Rosa Feola (Elvira), Elena Thomas (Actress) and Barry Banks (Arturo)
I don’t think the show would go down too well in Northern Ireland, particularly the end when the Orangemen, yes we return to the 20th century for the denouement, ignore the pardon for Arturo and the fact that the Puritans are victorious, and cut his throat. Hmm, Sweeney Todd coming up next so tea trolleys and cut throats.
Enough about the take it or leave it production which, yet again, is redeemed by the most glorious singing in a Bellini cocktail of intoxicating goodies and the Italian soprano Rosa Feola is as attention grabbing as Elivira as the conceit of the staging is forgettable.
And this exquisite singer-actress has everything you could possibly want from a Bellini heroine, meltingly beautiful delivery of the composer’s vocal demands and an empathetic characterisation that transforms the evening, just as her mind is transformed into madness in Act Two.
Is it bad form to comment on the stature of male singers as it seems to be with female? Suffice to say Barry Banks as the Cavalier lover Arturo has what counts; a voice that thrills, especially with that horrendously difficult upper register, the firework stuff that delights audiences, and a rounded, smooth tenor throughout the evening.
The opera needs bel canto singing of great finesse and in Rosa Feola and Barry Banks they have it with Elvira’s “Vien diletto, e in ciel la luna”, a cracker. (You need to say that with a Frank Carson Belfast accent).
Rosa Feola (Elvira)
As Riccardo, a gruff and dour David Kempster is necessarily harder in portrayal and vocally, presenting a bullying, gruff figure to Arturo’s sweeter tones. My ear was drawn more to the delicious singing from Wotjek Gierlach as Giorgio in his main solo aria and the duet “Suoni la tromba” that gets us going when the evening starts to slump a little.
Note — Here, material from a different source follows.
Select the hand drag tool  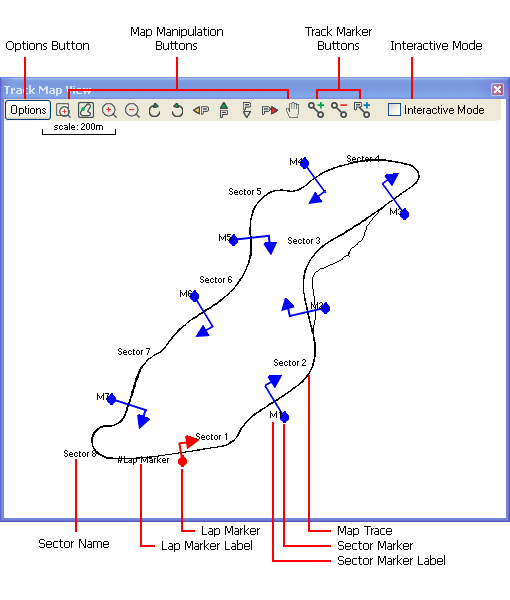coord(293,110)
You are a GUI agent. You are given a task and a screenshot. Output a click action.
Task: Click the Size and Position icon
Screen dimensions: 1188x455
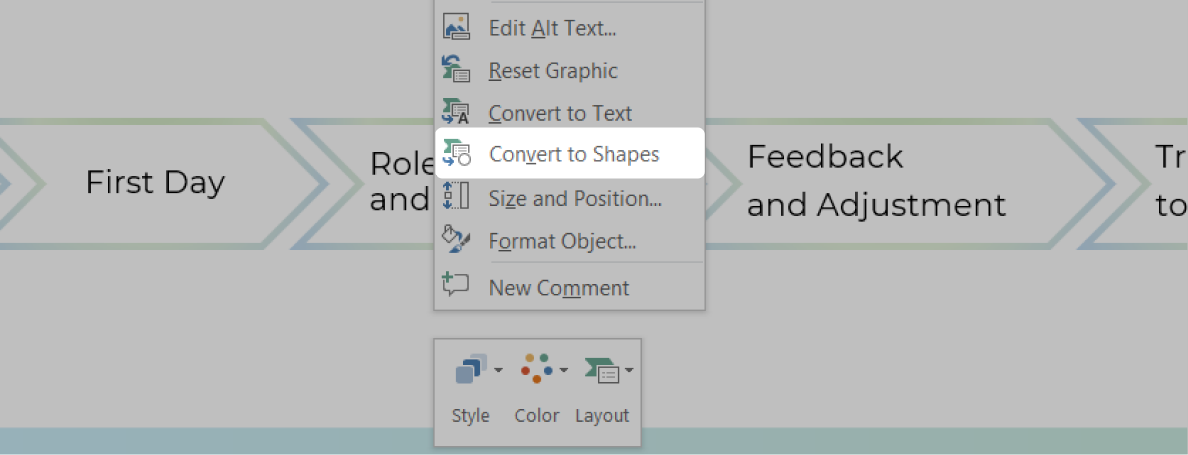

The pace-killing second interval didn’t help.
David Kempster (Riccardo)
With Carlo Rizzi back with the orchestra, and the chorus on top form, coping admirably with the pointless choreographed movement, this is yet another feather in that well-plumed Cavalier hat that surely would have convinced those Puritans to lift their ban on theatre!
Touring including Venue Cymru, Llandudno October 27.